Start of Block

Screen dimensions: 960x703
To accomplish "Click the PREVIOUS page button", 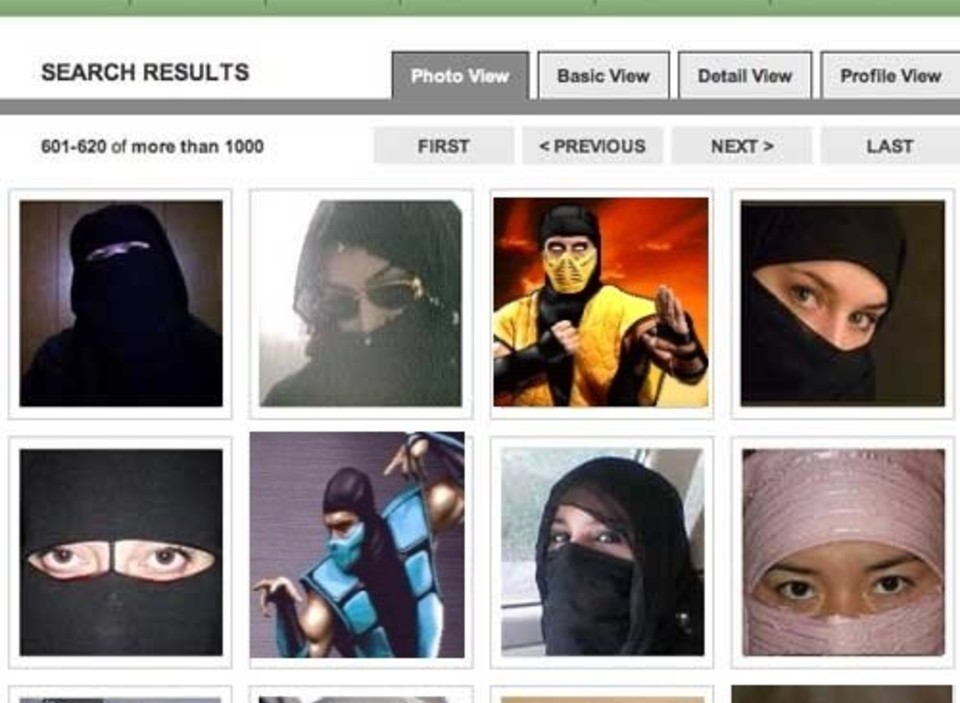I will (x=592, y=146).
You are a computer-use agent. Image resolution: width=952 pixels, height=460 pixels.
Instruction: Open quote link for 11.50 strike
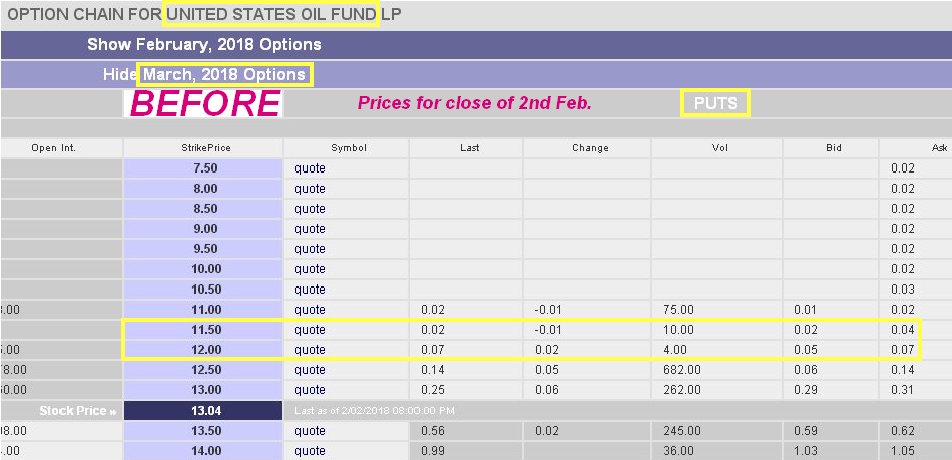310,330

End of Block

Any picture in the listing is to be omitted. Return exactly the lines from the one containing "You are a computer-use" through its last line, both included, and only those.

You are a computer-use agent. Image resolution: width=952 pixels, height=460 pixels.
Instruction: Open quote link for 11.50 strike
310,330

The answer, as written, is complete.